Avoir si peu de choses à dire et accumuler tant de mots pour danser au dessus du vide est étonnant mais révélateur : et si la raison pour laquelle il n’a pas fait campagne, n’était pas seulement liée à la guerre en Ukraine où au fait qu’il s’estime au dessus de tout cela, mais simplement témoignait du fait qu’il n’avait rien à dire et qu’il est incapable de tracer la moindre perspective pour ce pays et ses citoyens. Même ces constats sont alambiqués et un peu fuyants. Une interview aussi creuse à un moment qui nécessiterait pourtant une vraie rencontre entre un peuple et son dirigeant est révélatrice d’une incapacité à se hisser à la hauteur des circonstances.

Un extrait de cette interview traduit parfaitement ce décalage : « Les deux anciens grands partis républicains sont devenus des partis d’élus locaux.
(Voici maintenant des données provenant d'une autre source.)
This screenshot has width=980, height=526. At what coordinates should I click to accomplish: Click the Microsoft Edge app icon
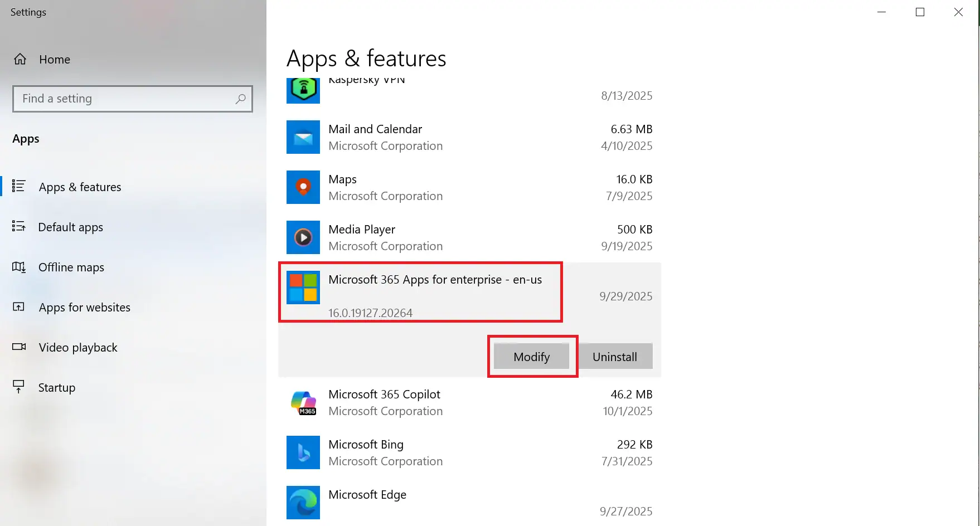[303, 503]
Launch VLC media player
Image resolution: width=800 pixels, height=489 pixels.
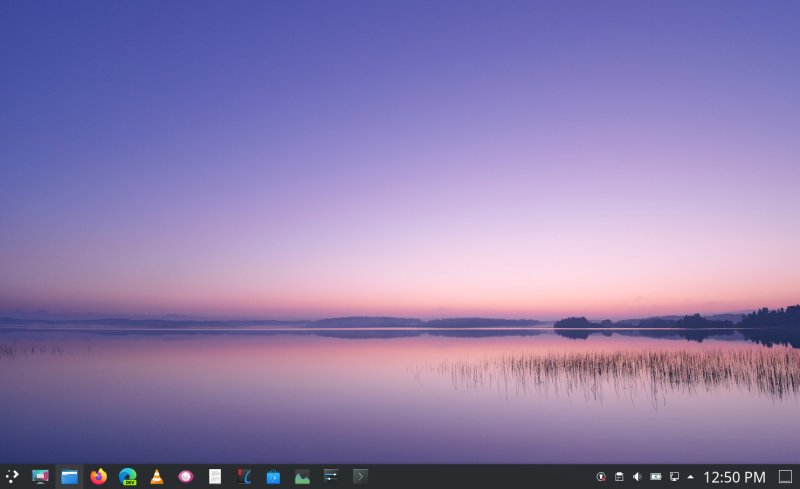(156, 477)
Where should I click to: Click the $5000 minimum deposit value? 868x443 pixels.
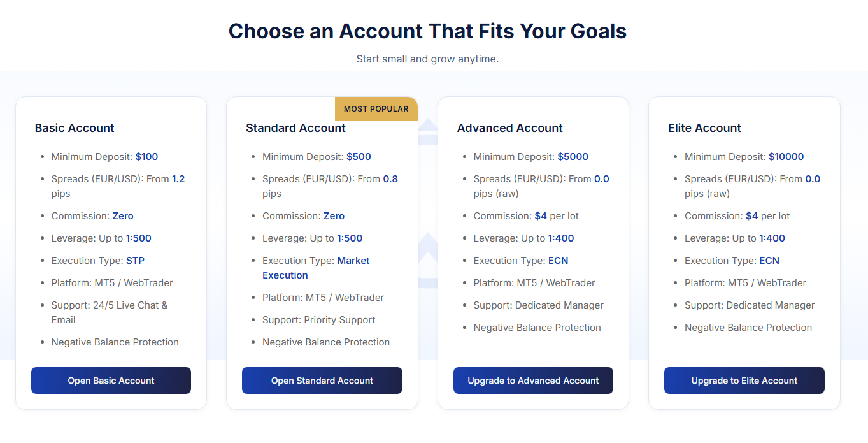pos(573,157)
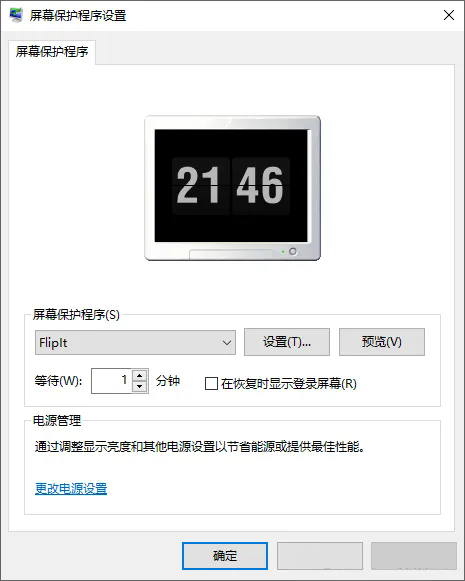The width and height of the screenshot is (465, 581).
Task: Click the flip clock minute digits 46
Action: (260, 185)
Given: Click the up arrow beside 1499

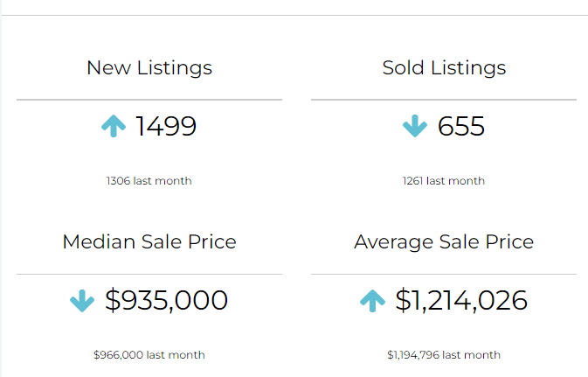Looking at the screenshot, I should (x=114, y=127).
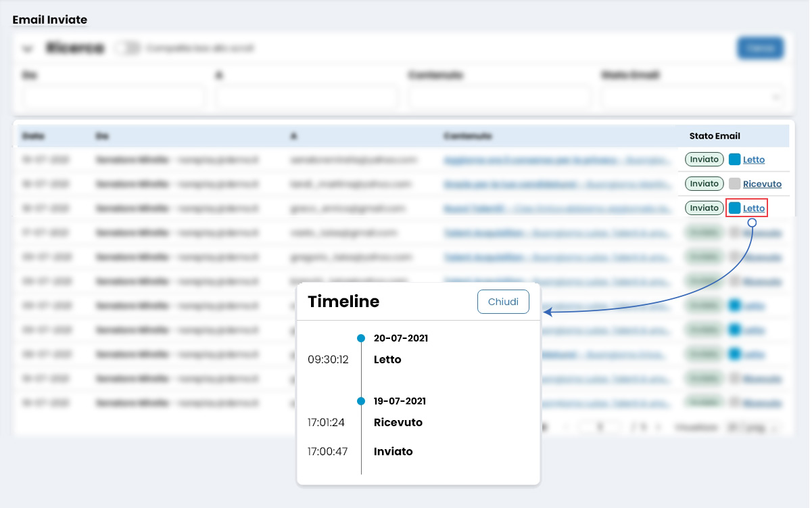The image size is (812, 508).
Task: Open the Stato Email filter dropdown
Action: click(x=691, y=97)

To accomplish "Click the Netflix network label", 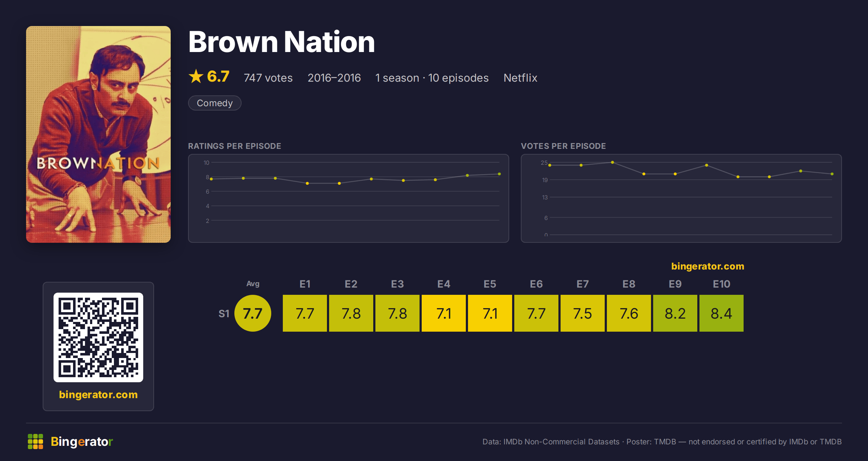I will point(520,78).
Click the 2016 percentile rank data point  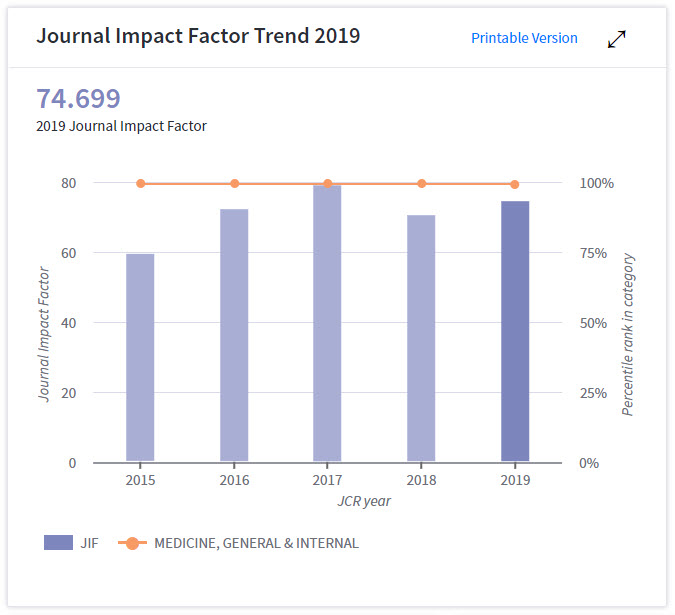(x=234, y=183)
Si je devais donner une forme de matrice ou de translation de ce que nous faisons depuis 2017, c’est le regroupement de la social-démocratie, de l’écologie de progrès qui refuse la décroissance, du centre politique, des radicaux, de la droite orléaniste et d’une partie de la droite libérale et bonapartiste. » C’est l’équivalent de « tout est dans tout mais l’essentiel est ailleurs » en bien moins fin.

Cet homme sera pourtant un des rares présidents de la 5eme République que l’on a eu dernièrement à être réélu. Comme quoi les circonstances sont plus fortes que les qualités des individus. J’entends bien ceux qui brandissent la menace d’une accession au pouvoir de Marine Le Pen. Mais celle-ci, si elle n’est plus impossible reste fortement improbable.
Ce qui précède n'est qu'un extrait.